With everything happening in the world these days, it’s easy to lose faith in humanity. Scroll through your newsfeed and it’s enough to make you sprint back to bed and pull the covers tightly over your head. But there’s also a lot of good in the world, and much of it doesn’t get the spotlight it deserves.

Given this, I was delighted this past week to do my part to help spread the good word as moderator of a panel on “Harnessing the Value of Creativity for Good” at the WORLDZ conference in Long Beach, California. Joining me on stage was an all-star group of do-gooders: Thomas Kimber, co-founder of Karün, an eyewear company whose purpose is to inspire the world into reflecting on the question “What would the world look like if we understood that we are all nature?”; Kath Koschel, a former professional cricketer and Iron Man competitor who founded Kindness Factory after a series of devastating life occurrences; Bob McKnight, co-founder and former CEO and Chairman of the (surf)Board at Quiksilver; and Ryan Cummins, co-founder of Omaze.com, a platform that’s revolutionized charitable fundraising.

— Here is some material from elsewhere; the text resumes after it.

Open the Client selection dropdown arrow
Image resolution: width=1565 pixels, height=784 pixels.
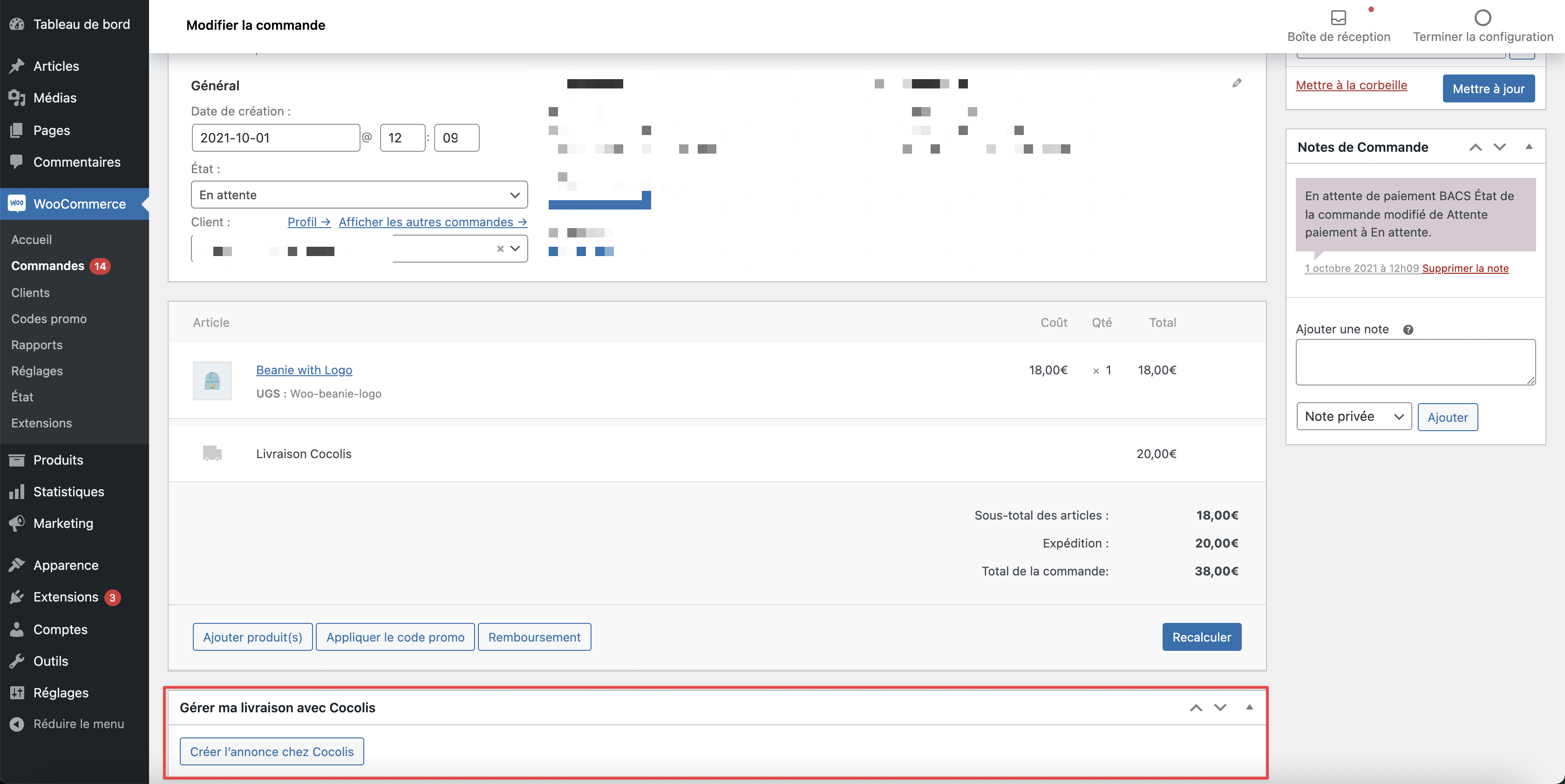click(x=515, y=249)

As you can imagine, the conversation was rich with inspiration. After I set the mood by sharing Edelman’s wonderful work for the WNBA, I gave each panelist time to shine. Thomas discussed how using recycled fishing nets and reclaimed wood from the beaches and forests of Chilean Patagonia ensures that Karün is as much about environmental harmony as it is about fashion. Kath talked about how even with breaking her back twice and suffering the loss of her partner to suicide, she found great comfort in the generosity of others, and is putting that back into the world through a million acts of kindness.

Bob shared his passion for protecting the oceans and mountains through Quiksilver’s support of important initiatives like the Seven Crossings Project, a 200-mile paddle by Jamie Mitchell designed to raise awareness of the delicate oceanic balance. And last but certainly not least, Ryan discussed how Omaze enables extraordinary human experiences and how that is the real currency of life.

There was not an open seat to be had at this session and appropriately so. In a world struggling to address important environmental and social justice issues, consumers are looking for businesses to stand up for what’s right and will support ones that reflect their own values. Luckily, we have people like Thomas, Kath, Bob and Ryan to make a real difference in the world by applying creative thinking to solve difficult challenges. And for that, we should all feel really, really good.

Andrew Simon is chief creative officer, Canada.